Alessandro Filipepi Botticelli
The Trinity with Saints, 1491-94
Tempera and oil on panel
Samuel Courtauld Trust: Lee Bequest, 1947
The Trinity with St Mary Magdalene and St John the Baptist, the Archangel Raphael and Tobias, Botticelli and assistants 1491-1494, The Courtauld Gallery, London
The Last Moments of St Mary Magdalen, Botticelli, 1491 (Philadelphia Museum of Art) This painting is part of an altarpiece commissioned for a convent for repentant prostitutes, Sant’ Elisabetta delle Convertite in Florence.
In the centre is a vision of the Trinity: God the father, a dove symbolising the Holy Spirit and Christ on the cross. Flanking this surprising apparition are John the Baptist, patron saint of Florence, and Mary Magdalen, patroness of the convent. Mary is clothed by her hair and John wears fur, recalling the time both saints spent in the wilderness.

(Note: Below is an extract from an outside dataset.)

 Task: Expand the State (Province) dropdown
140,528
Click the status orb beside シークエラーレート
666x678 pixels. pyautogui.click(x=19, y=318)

Life for the nuns of the Convertite was similarly austere. They were urged to follow Mary Magdalen’s example. The story of her conversion to Christianity was shown in four small panels once fixed below this painting (one is shown here).
Two small figures, the Archangel Raphael and Tobias, walk in the landscape below the Trinity. Their graceful style differs in technique from the main figures. It was normal practice for artists like Botticelli to delegate portions of a large altarpiece to assistants. The angels surrounding the Trinity are certainly by members of his workshop.